Exercise -
Rewrite the records between the lines holding "Image resolution: width=251, height=644." and "Holdtræning (219, 108)", inclusive, as a Markdown table with the columns Row and Text. Give each line its row number and leave out any blank lines.

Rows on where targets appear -
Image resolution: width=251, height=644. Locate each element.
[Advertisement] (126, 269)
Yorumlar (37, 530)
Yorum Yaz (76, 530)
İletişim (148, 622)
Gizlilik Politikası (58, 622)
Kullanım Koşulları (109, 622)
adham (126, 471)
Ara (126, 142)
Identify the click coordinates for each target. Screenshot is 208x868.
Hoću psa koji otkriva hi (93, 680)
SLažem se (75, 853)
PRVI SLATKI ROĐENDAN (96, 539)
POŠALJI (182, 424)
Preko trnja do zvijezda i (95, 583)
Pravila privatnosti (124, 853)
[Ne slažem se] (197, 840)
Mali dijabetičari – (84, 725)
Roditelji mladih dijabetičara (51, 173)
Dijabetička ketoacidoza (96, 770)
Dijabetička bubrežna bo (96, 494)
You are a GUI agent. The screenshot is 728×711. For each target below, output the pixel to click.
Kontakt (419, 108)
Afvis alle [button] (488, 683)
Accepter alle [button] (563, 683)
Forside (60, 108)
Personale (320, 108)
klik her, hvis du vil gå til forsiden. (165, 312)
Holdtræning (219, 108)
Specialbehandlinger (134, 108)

==

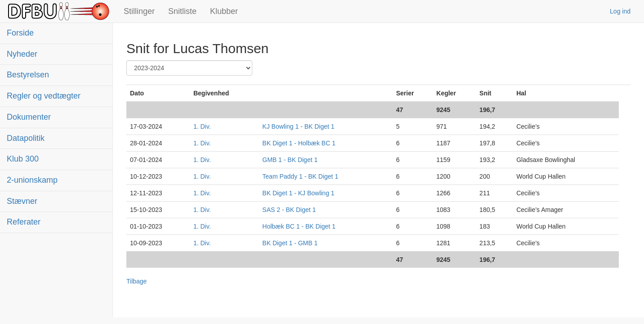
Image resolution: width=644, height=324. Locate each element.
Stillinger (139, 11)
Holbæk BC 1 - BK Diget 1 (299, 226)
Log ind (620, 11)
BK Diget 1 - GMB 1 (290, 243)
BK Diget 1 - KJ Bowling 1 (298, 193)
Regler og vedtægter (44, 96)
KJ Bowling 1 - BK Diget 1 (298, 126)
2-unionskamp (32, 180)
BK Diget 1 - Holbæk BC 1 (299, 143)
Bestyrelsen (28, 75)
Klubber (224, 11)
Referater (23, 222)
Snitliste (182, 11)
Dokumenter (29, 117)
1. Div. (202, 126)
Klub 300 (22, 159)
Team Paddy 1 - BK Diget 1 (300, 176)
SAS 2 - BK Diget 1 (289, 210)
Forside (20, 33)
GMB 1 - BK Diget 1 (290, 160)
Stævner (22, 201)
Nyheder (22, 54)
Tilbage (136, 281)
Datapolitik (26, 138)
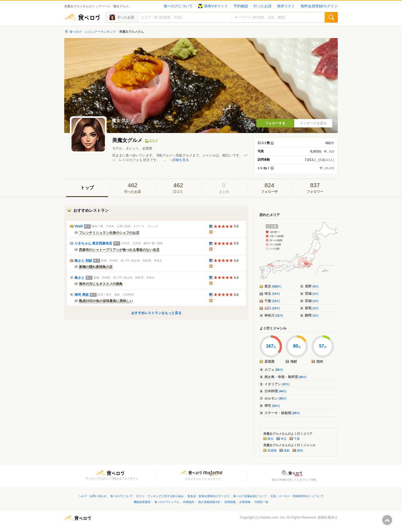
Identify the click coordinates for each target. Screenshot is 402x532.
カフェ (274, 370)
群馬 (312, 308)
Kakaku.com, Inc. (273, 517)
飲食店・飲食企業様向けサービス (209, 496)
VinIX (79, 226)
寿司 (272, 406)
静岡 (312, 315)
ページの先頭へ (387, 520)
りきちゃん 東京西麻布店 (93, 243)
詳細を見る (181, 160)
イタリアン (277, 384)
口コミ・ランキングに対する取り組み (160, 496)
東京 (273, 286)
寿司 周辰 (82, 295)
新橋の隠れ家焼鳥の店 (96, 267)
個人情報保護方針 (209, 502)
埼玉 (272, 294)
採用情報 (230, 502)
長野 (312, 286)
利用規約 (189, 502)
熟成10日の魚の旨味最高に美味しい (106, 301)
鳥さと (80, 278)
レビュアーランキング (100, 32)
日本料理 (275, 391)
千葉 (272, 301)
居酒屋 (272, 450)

Task answer -
| Row | Text |
|---|---|
| 1 | Image resolution: width=251, height=644. Locate each element. |
| 2 | [Advertisement] (126, 269) |
| 3 | Yorumlar (37, 530) |
| 4 | Yorum Yaz (76, 530) |
| 5 | İletişim (148, 622) |
| 6 | Gizlilik Politikası (58, 622) |
| 7 | Kullanım Koşulları (109, 622) |
| 8 | adham (126, 471) |
| 9 | Ara (126, 142) |
| 10 | Identify the click coordinates for each target. Screenshot is 208x868. |
| 11 | Hoću psa koji otkriva hi (93, 680) |
| 12 | SLažem se (75, 853) |
| 13 | PRVI SLATKI ROĐENDAN (96, 539) |
| 14 | POŠALJI (182, 424) |
| 15 | Preko trnja do zvijezda i (95, 583) |
| 16 | Pravila privatnosti (124, 853) |
| 17 | [Ne slažem se] (197, 840) |
| 18 | Mali dijabetičari – (84, 725) |
| 19 | Roditelji mladih dijabetičara (51, 173) |
| 20 | Dijabetička ketoacidoza (96, 770) |
| 21 | Dijabetička bubrežna bo (96, 494) |
| 22 | You are a GUI agent. The screenshot is 728×711. For each target below, output the pixel to click. |
| 23 | Kontakt (419, 108) |
| 24 | Afvis alle [button] (488, 683) |
| 25 | Accepter alle [button] (563, 683) |
| 26 | Forside (60, 108) |
| 27 | Personale (320, 108) |
| 28 | klik her, hvis du vil gå til forsiden. (165, 312) |
| 29 | Holdtræning (219, 108) |